No, I wasn’t really thinking of that, although it would preclude
a brand new professional starting out from becoming accredited,
wouldn’t it?

Yes, Neville, it would. Although a young professional just starting
out would have an easy go of putting the portfolio together because
they wouldn’t have accomplished anything yet.

I see your point. No, but I was thinking about the time
commitment. Some people are just at a bad time in their career to work
on accreditation.

It’s never a good time, is it? There’s always something to do. Always other priorities that take precedence.

Yes, you’re right, Ned.
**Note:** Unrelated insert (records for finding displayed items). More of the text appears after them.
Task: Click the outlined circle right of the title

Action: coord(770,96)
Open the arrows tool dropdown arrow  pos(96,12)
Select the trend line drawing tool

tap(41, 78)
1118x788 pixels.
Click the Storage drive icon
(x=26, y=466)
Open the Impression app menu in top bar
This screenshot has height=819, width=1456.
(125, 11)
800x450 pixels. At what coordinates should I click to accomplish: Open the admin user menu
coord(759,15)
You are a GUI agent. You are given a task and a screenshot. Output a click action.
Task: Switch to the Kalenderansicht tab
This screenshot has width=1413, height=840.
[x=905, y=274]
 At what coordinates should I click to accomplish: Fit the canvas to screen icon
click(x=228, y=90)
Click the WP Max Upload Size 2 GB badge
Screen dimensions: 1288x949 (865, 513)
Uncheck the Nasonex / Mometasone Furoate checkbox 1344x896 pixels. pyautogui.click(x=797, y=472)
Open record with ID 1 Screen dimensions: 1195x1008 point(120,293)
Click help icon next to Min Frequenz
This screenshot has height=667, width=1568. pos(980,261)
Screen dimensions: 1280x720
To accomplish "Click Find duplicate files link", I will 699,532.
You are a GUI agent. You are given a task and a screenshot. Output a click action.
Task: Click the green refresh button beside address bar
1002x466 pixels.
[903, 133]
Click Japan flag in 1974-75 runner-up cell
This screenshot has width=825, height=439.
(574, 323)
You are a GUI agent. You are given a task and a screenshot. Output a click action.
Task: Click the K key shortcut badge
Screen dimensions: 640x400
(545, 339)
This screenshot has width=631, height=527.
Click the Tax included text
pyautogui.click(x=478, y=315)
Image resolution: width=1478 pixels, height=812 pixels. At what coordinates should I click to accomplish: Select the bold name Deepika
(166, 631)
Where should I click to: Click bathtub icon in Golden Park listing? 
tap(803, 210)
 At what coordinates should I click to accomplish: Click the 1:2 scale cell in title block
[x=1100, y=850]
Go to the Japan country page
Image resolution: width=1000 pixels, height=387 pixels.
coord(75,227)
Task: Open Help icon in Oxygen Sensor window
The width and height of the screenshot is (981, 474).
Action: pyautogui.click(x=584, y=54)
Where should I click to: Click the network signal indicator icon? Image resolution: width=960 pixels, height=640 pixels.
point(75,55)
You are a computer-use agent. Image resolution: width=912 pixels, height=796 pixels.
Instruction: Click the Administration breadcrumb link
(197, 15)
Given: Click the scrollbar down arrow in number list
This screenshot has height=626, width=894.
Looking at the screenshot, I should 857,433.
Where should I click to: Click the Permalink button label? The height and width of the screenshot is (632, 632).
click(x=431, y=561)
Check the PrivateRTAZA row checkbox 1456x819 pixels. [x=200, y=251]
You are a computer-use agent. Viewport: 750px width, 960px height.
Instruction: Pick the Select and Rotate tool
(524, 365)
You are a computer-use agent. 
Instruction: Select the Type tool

There’s really no good time to work your way through this process.

I take the other view.

What’s that?

The only bad time is a few weeks before you deliver a baby and the
first three weeks after you get back from the hospital. I’ll say that a
spinal cord replacement surgery would qualify, because you need a few
weeks to recover.

But my point is this. We are all faced with the time famine. The
solution isn’t more time. The answer lies in the fact that getting
accredited takes less time than you think. You are closer to becoming
accredited than you give yourself credit for. So don’t use time as your
excuse, or your crutch.

So what you are saying is…

The time is now.

What time is that?

Are you asking me what time it is?

Time for last orders, I would say.

Time for one more for the road.

Anyway, people think they can’t find the time to do this, and
they’re right. Time isn’t lying around to be found and put to use. But
you can make time, and what I’m trying to say is that you don’t need to
make as much time as you might think.

So, seize the moment?

There’s no time like the present! Get your application in. Make the
personal commitment. Start pulling the portfolio together, and don’t
sweat the exam.

You advise people to not worry about the exam?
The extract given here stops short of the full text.